## Your assignment
Without adding or dropping anything, copy the entries below.
==== Data provided ====
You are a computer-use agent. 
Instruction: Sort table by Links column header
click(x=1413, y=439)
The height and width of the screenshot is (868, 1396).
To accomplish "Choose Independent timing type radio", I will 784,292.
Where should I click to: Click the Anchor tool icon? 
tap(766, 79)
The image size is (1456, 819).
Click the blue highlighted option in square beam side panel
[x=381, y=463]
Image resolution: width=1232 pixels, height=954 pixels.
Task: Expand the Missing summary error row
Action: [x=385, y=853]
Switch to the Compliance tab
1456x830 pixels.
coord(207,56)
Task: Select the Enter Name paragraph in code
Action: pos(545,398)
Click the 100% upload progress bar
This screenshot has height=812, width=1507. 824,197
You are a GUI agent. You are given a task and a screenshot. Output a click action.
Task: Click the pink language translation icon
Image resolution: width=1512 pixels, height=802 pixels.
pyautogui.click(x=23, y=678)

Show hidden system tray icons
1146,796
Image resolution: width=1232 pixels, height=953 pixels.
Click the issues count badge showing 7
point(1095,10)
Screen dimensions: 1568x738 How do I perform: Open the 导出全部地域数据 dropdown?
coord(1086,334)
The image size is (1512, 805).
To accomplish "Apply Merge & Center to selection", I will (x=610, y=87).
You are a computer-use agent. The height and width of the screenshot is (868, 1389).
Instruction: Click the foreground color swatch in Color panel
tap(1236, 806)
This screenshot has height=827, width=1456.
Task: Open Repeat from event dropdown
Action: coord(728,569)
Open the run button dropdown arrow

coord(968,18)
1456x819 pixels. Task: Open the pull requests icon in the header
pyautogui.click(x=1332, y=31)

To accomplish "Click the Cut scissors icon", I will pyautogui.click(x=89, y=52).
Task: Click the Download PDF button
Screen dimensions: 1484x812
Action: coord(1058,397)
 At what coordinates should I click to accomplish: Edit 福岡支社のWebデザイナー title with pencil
====
## Output below
You are a computer-use agent. 
Instruction: Sort table by Links column header
click(x=1413, y=439)
The height and width of the screenshot is (868, 1396).
To accomplish "Choose Independent timing type radio", I will 784,292.
Where should I click to: Click the Anchor tool icon? 
tap(766, 79)
The image size is (1456, 819).
Click the blue highlighted option in square beam side panel
[x=381, y=463]
Image resolution: width=1232 pixels, height=954 pixels.
Task: Expand the Missing summary error row
Action: [x=385, y=853]
Switch to the Compliance tab
1456x830 pixels.
coord(207,56)
Task: Select the Enter Name paragraph in code
Action: pos(545,398)
Click the 100% upload progress bar
This screenshot has height=812, width=1507. 824,197
You are a GUI agent. You are given a task and a screenshot. Output a click action.
Task: Click the pink language translation icon
Image resolution: width=1512 pixels, height=802 pixels.
pyautogui.click(x=23, y=678)

Show hidden system tray icons
1146,796
Image resolution: width=1232 pixels, height=953 pixels.
Click the issues count badge showing 7
point(1095,10)
Screen dimensions: 1568x738 How do I perform: Open the 导出全部地域数据 dropdown?
coord(1086,334)
The image size is (1512, 805).
To accomplish "Apply Merge & Center to selection", I will (x=610, y=87).
You are a computer-use agent. The height and width of the screenshot is (868, 1389).
Instruction: Click the foreground color swatch in Color panel
tap(1236, 806)
This screenshot has height=827, width=1456.
Task: Open Repeat from event dropdown
Action: coord(728,569)
Open the run button dropdown arrow

coord(968,18)
1456x819 pixels. Task: Open the pull requests icon in the header
pyautogui.click(x=1332, y=31)

To accomplish "Click the Cut scissors icon", I will pyautogui.click(x=89, y=52).
Task: Click the Download PDF button
Screen dimensions: 1484x812
Action: coord(1058,397)
 At what coordinates should I click to accomplish: Edit 福岡支社のWebデザイナー title with pencil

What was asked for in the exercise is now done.